I’m at the BlackBerry Live Americas conference in Orlando. Why? Well primarily because of two reasons: 1) the dean asked me if I wanted to attend and is supporting my travel and 2) because I want to see how the company was going to try to regain some of its former glory.
Some answers were provided in this morning’s general session. Blackberry CEO, Thorsten Heins, started his keynote by stating that the turnaround had begun. He noted the accomplishments of getting Blackberry OS 10, the increase of the number of apps on Blackberry World, and putting together a global executive management team. What he didn’t say were, well….numbers. What is the market share? How many of the apps of the 120k they are reporting are just straight ports from Android? Those types of things were missing….and noticeably so.
What was apparent is their view of mobility. It seems that they are viewing a “mobile device” as just about anything. This is evidenced by their integration into cars. They brought out a Bentley that was totally tricked out and built on BlackBerry 10.

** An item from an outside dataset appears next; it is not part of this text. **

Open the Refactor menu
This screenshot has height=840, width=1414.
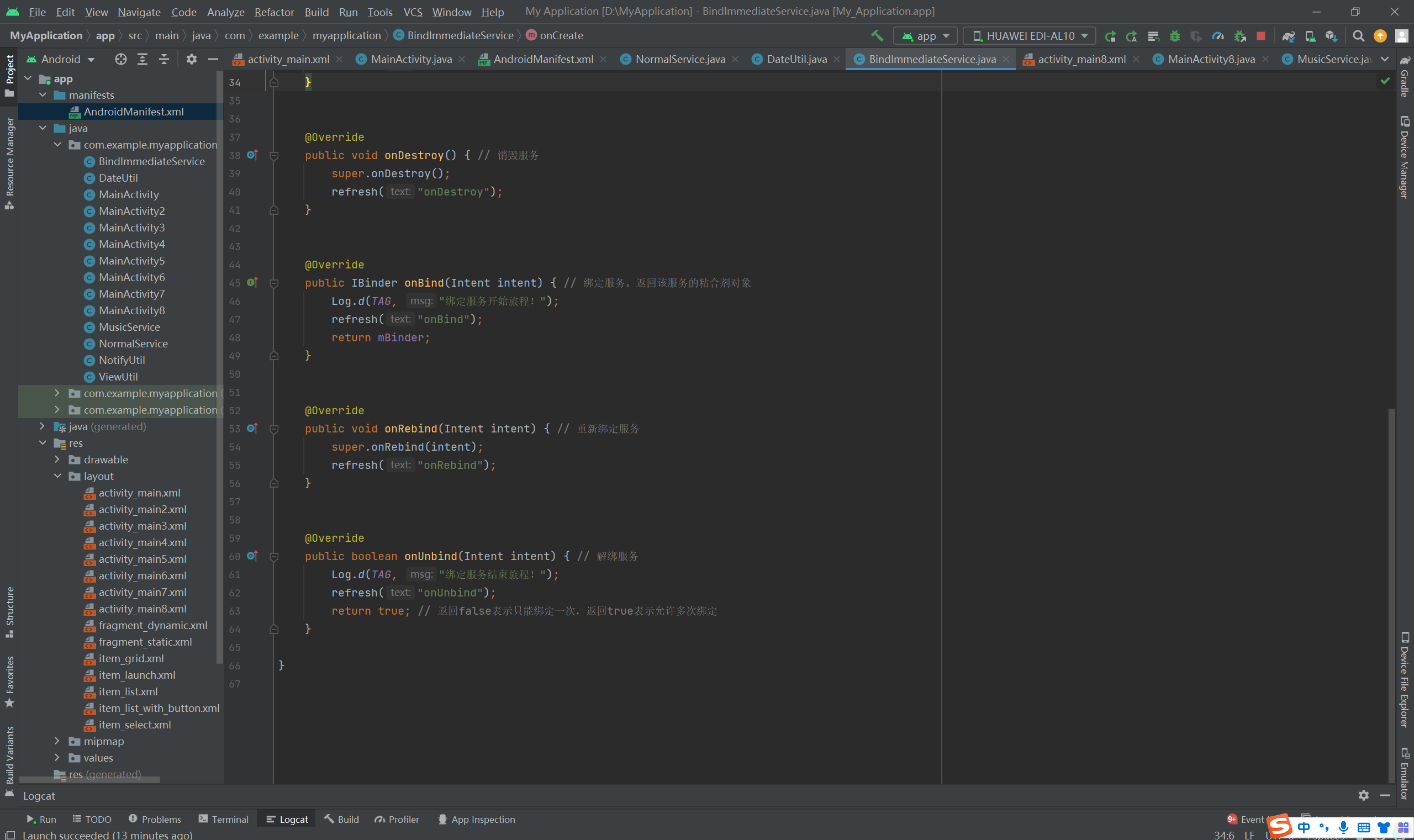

Another thing that stood out to me was their view of the mobile experience. The CEO stated that the mobile experience should be different from the desktop experience. This seems to be a very different position than the ones taken by Microsoft and Apple. For example, there is little difference in the user experience between different Windows 8 devices. It will be interesting to see if users will prefer a totally different experience over a similar one.
They also announced that they were extending Blackberry server to support iOS and Android devices, and opening up BBM globally. Both of these are good moves in my opinion, especially in the case of the blackberry server product as organizations struggle to deal with BYOD environments.
I’m currently sitting in the Blackberry Jam session now and they are bringing in people from SAP and Moog to tout their big corporate developer partnerships. It’s interesting to see how they are attempting to engage the developer community.
They are talking now about how their Android runtime can be used to port apps to the BB 10 platform by bringing out an executive from Songza. They used the runtime to bring their app over to Blackberry and are now developing a native app. The question in my mind is this: given the scant market share that Blackberry has, how many companies will follow Songza’s example and continue to develop a native version of the app? To me, if the market share isn’t there to justify the development of a native app, then why do it? The end result of this is a Blackberry World full of substandard apps that will translate into even less market share.
I’ll try to write more as the week progresses.